The challenge for him is not to be defined either by the extremists on the right or the left, but to articulate a compelling, optimistic, left-center vision of a lower-case 'c' "catholic" American future, that is, one that embraces everybody, but isn't beholden to extremists.
In the next year his having stated his early oppostion to the war will appear less "left" and more "common sense," no matter how the rigid right tries to spin it. The more interesting question is how Dean gets positioned in the ongoing "culture war." If he or any of the other candidates can offer a compelling catholic vision of what it means to be a Democrat that most fair-minded Americans will be able relate to their hopes and concerns, he will be electable. If not, the Republicans win by default because they stand for something, even if it's fundamentally regressive.
Monday, November 10, 2003
Two recent speeches deserve some thoughtful attention. One is by Albert Gore and the other by George Bush. More on this later. I need time to assimilate them.

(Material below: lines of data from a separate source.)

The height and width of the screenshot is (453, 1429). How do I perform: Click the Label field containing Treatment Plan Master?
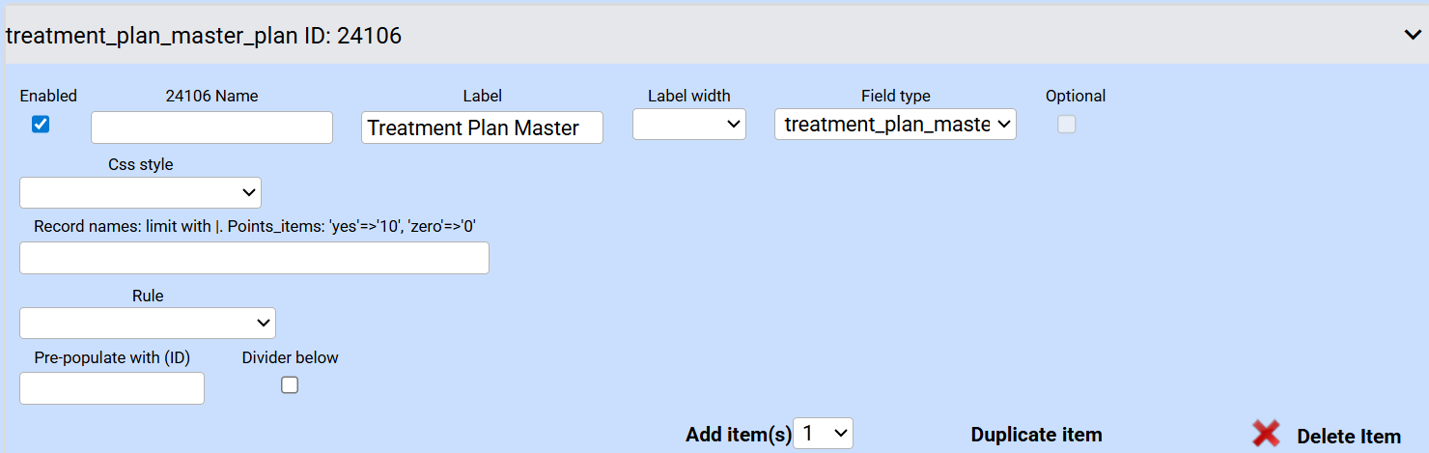coord(482,127)
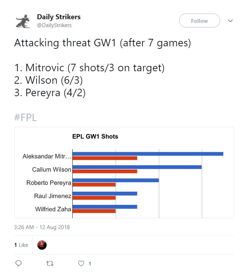Click the EPL GW1 Shots chart title
The image size is (246, 275).
pos(95,136)
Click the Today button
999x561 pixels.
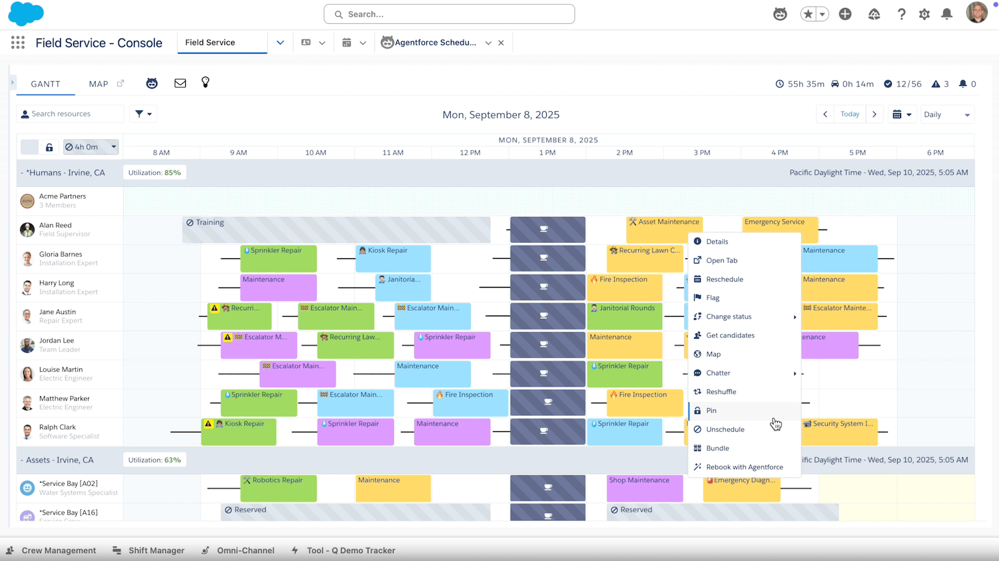[849, 114]
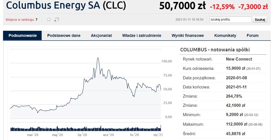
Task: Click the volume bars below chart
Action: click(86, 128)
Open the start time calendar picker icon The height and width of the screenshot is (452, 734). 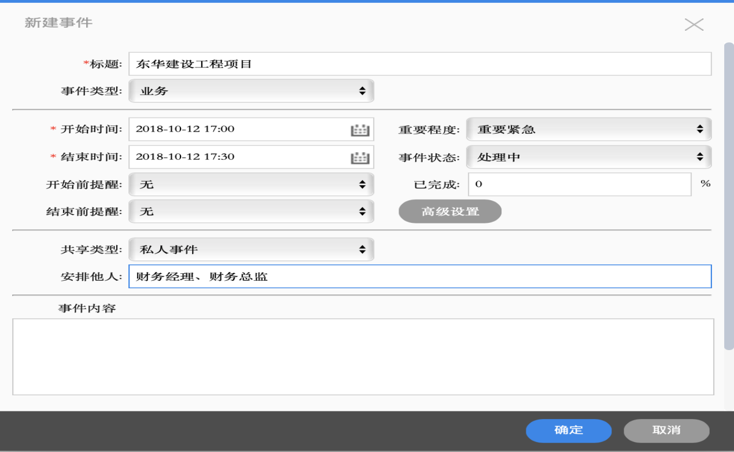(360, 130)
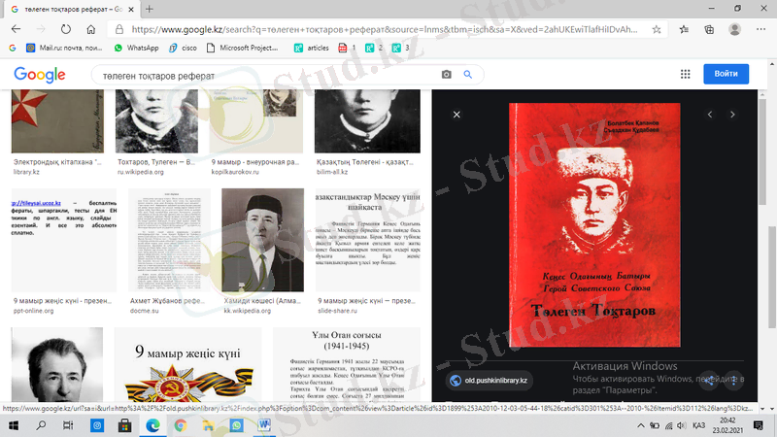Open the Google apps grid
The width and height of the screenshot is (777, 437).
[x=685, y=74]
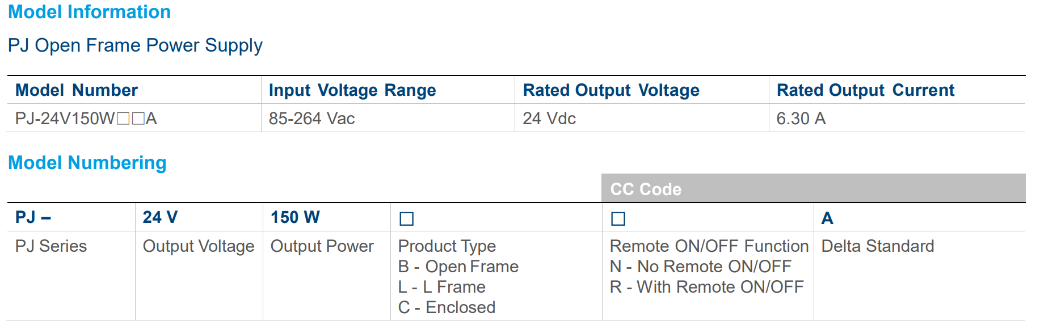Click the empty box above Remote ON/OFF Function
The image size is (1040, 325).
pyautogui.click(x=618, y=218)
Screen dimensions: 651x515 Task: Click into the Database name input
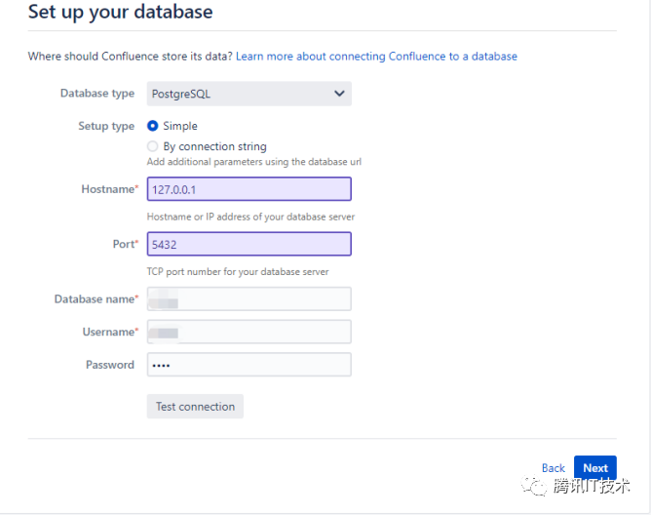pyautogui.click(x=249, y=298)
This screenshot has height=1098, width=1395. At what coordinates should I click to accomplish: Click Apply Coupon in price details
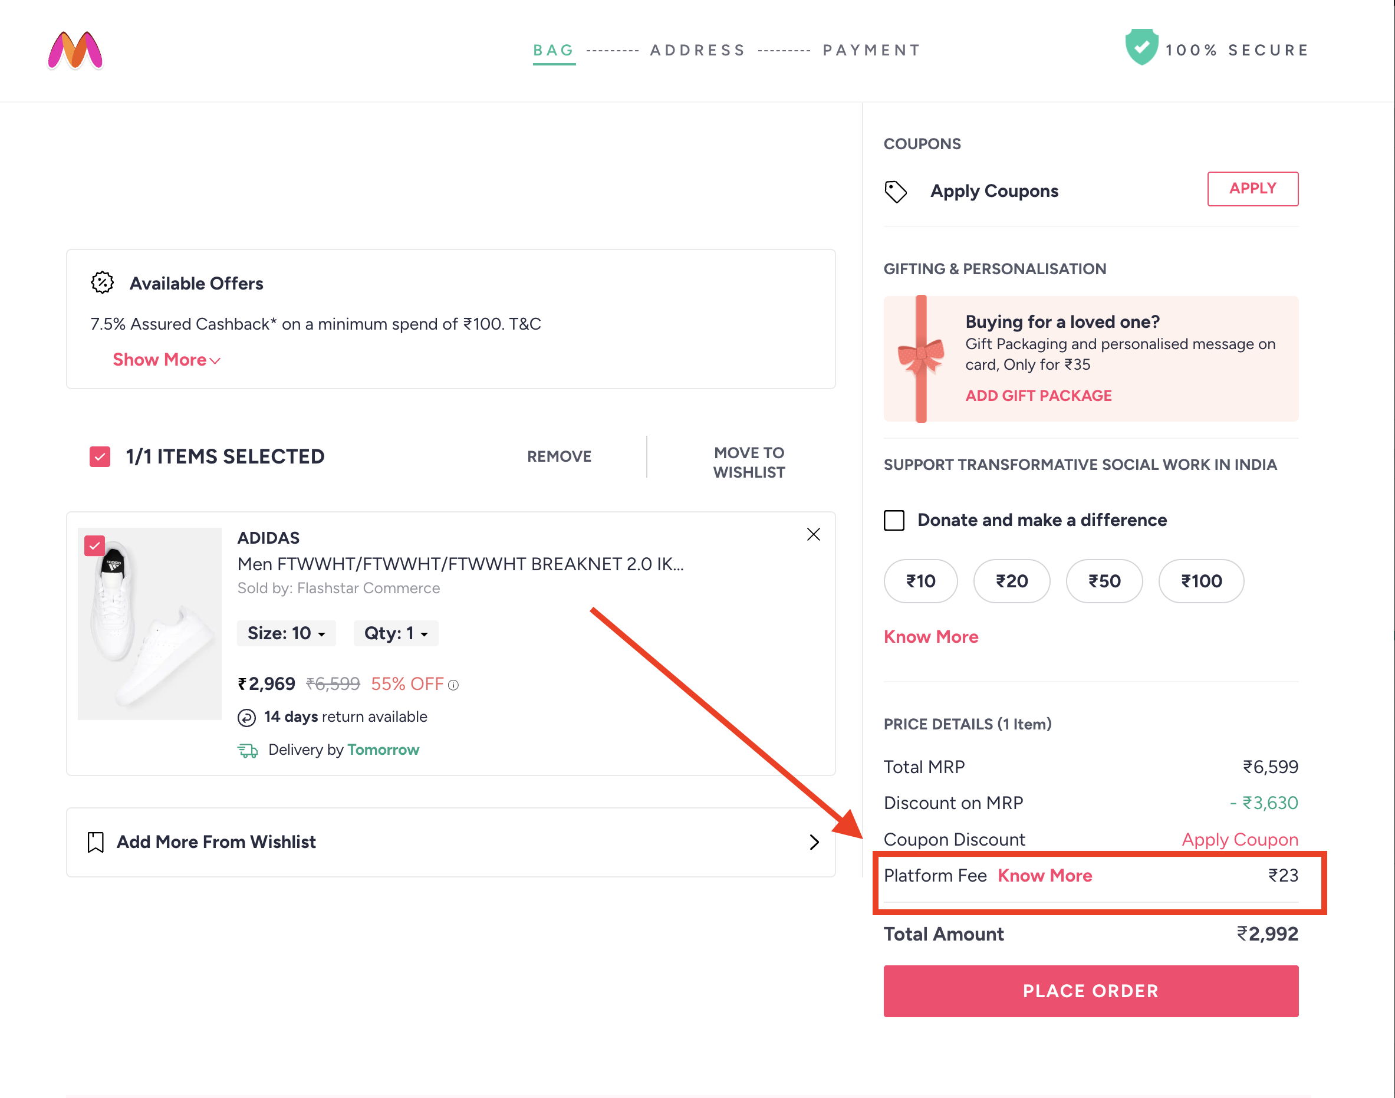(x=1239, y=840)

Saturday, November 8, 2003
We don’t care; we don’t have to. What happens when all three branches of government are owned by one party. See Washington Post article. Here’s the lead:
The Bush White House, irritated by pesky questions from congressional Democrats about how the administration is using taxpayer money, has developed an efficient solution: It will not entertain any more questions from opposition lawmakers.
In it for the long haul? Salon did a piece this week on how the Administration is quietly making efforts to rebuild local draft boards around the country. The Department of Defense site that was promoting this was here at the beginning of the week, but has since been removed. Here are the first paragraphs from the Salon article:
The community draft boards that became notorious for sending reluctant young men off to Vietnam have languished since the early 1970s, their membership ebbing and their purpose all but lost when the draft was ended. But a few weeks ago, on an obscure federal Web site devoted to the war on terrorism, the Bush administration quietly began a public campaign to bring the draft boards back to life.
" Serve Your Community and the Nation," the announcement urges. "If a military draft becomes necessary, approximately 2,000 Local and Appeal Boards throughout America would decide which young men ... receive deferments, postponements or exemptions from military service."
Local draft board volunteers, meanwhile, report that at training sessions last summer, they were unexpectedly asked to recommend people to fill some of the estimated 16 percent of board seats that are vacant nationwide.